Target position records
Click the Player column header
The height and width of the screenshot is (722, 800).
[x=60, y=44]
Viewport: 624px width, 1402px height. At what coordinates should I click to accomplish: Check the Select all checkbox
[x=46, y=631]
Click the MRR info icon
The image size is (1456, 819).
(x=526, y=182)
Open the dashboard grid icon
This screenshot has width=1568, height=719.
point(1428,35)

---

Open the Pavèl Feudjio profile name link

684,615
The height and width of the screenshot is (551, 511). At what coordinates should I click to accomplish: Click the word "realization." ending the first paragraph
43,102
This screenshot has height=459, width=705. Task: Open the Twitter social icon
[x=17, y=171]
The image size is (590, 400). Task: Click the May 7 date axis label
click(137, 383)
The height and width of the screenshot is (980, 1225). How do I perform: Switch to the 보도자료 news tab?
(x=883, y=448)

> _What to do_
Please arrange the stretch of records from the line that contains "Click the Player column header" through the line that contains "point(1428,35)" as a JSON list of strings, one string per line, with blank lines left out.

> _Exercise answer_
[
  "Click the Player column header",
  "The height and width of the screenshot is (722, 800).",
  "[x=60, y=44]",
  "Viewport: 624px width, 1402px height. At what coordinates should I click to accomplish: Check the Select all checkbox",
  "[x=46, y=631]",
  "Click the MRR info icon",
  "The image size is (1456, 819).",
  "(x=526, y=182)",
  "Open the dashboard grid icon",
  "This screenshot has width=1568, height=719.",
  "point(1428,35)"
]